A ‘Time Alchemy’ Application
Joseph Wright, “The Alchymist, in Search of the Philosopher’s Stone, discovers Phosphorus, and prays for the successful conclusion of his operation, as was the custom of the ancient chymical astrologers”[i]
[i] (18th century), oil on canvas (via Derby Museums), reprinted in Sarah Blake, “Traces of the Philosopher who Discovered the Philosopher’s Stone in Paris;” February 26, 2014 blog accessed 1-8-2019 at: https://www.atlasobscura.com/articles/nicolas-flamel-and-the-philosopher-s-stone
Time-alchemy, a term we coin here, involves practices as old as ancient shamanism and as current as the New Age. The term offers a compelling metaphor for understanding how diverse peoples reclaim our humanity from the negative impact of traumatic occurrences in history and culture. ‘Trauma mastery’[i]—a more current term for connecting the archaic to the contemporary—provides a useful framework for exploring this kind of alchemy. Here, simply recall the medieval alchemist’s use of base and precious metals to perform magical transformations on self and culture. Similarly today, trauma adepts mix and combine the most abysmal features of self and culture, with the most noble features of ourselves and our cultures, in order to effect psychosocial health and wholeness in persons and society. In such terms time-alchemy performs trauma mastery at mass scale, at the scale of history and culture.[ii]
[i] “Trauma mastery is healing from trauma by re-visiting it or recreating situations with the hope of a different outcome. Healers who have experienced a personal trauma may feel the need to support others as a way of contributing to more positive outcomes than what they experienced. Although this can be a constructive way of mastering a personal trauma, it cannot substitute for one’s own recovery process.”

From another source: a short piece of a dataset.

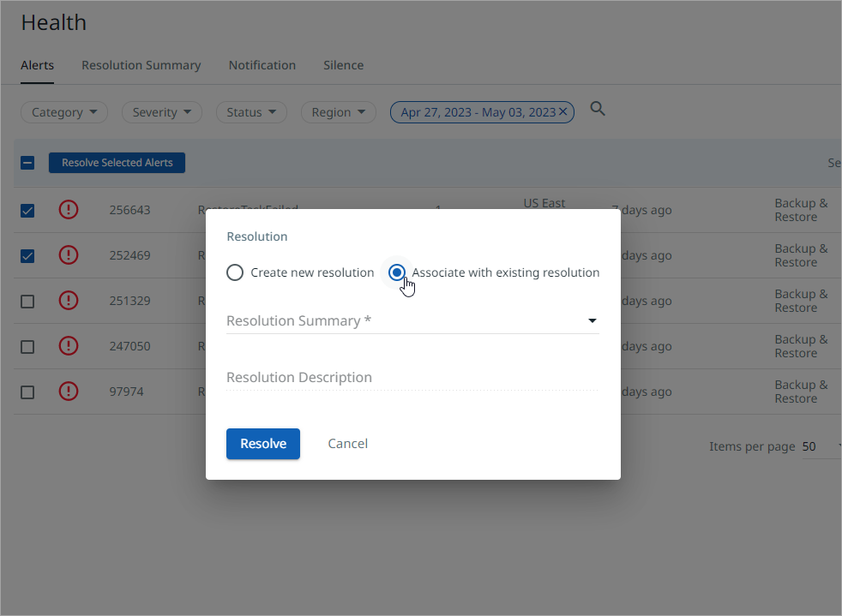
Task: Select the Create new resolution option
Action: pyautogui.click(x=235, y=272)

Accessed 12/20/18 at: http://www.joyfulheartfoundation.org/learn/vicarious-trauma/about-issue/related-terms-and-definitions.
As in medieval alchemy, wherein the alchemist’s pursues symbiotic operations between self and world via the transformation of material substances, the focus here includes self-treatment as a prerequisite for ‘supporting others.’

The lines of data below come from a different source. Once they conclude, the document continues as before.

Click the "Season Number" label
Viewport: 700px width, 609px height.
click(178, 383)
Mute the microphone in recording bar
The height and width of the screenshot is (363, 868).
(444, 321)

[ii] “Sometimes a whole people needs healing work. Not a tribe, not a nation. Tribes and nations are just signs that the whole is diseased. The healing work that cures a whole people is the highest work, far higher than the cure of single individuals.”
Ayi Kwei Armah, The Healers (Nairobi, Kenya: East African Publishing House, 1978), p, 100.

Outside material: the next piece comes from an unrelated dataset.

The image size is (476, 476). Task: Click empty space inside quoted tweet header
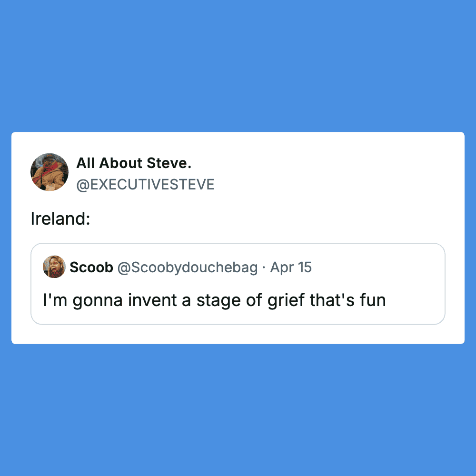tap(381, 268)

Below we provide a ‘time-alchemical’ mantra that incorporates Royce’s visionary insights highlighted above, and set to the plain-chant tune offered in this linked audio clip:
Here we make healing for things past
By treating misdeeds as-if still happening now--
Still happening in our present situations--
Imagining we can offer restitutions.
Paying back to victims living now,
As-if to represent each victim living then,
To find ways forward we make sure with our new deeds,
To make it better than if misdeeds never happened.
We make the time we present with others now,
Be well spent in mending the things past;
Thus ensure new deeds we're offering instead,
Make the world even better than before.
[Repeat:]
Thus ensure new deeds we're offering instead,
Make the world even better than before.